Work to complete
Return each line of the data below unchanged, please.

[Stored records]
# # # # # # #

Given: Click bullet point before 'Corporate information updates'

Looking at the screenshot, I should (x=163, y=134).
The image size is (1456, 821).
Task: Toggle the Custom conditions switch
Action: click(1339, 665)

# # # # # # #

Solution to the exercise
Given: Click bullet point before 'Corporate information updates'

Looking at the screenshot, I should (x=163, y=134).
The image size is (1456, 821).
Task: Toggle the Custom conditions switch
Action: click(1339, 665)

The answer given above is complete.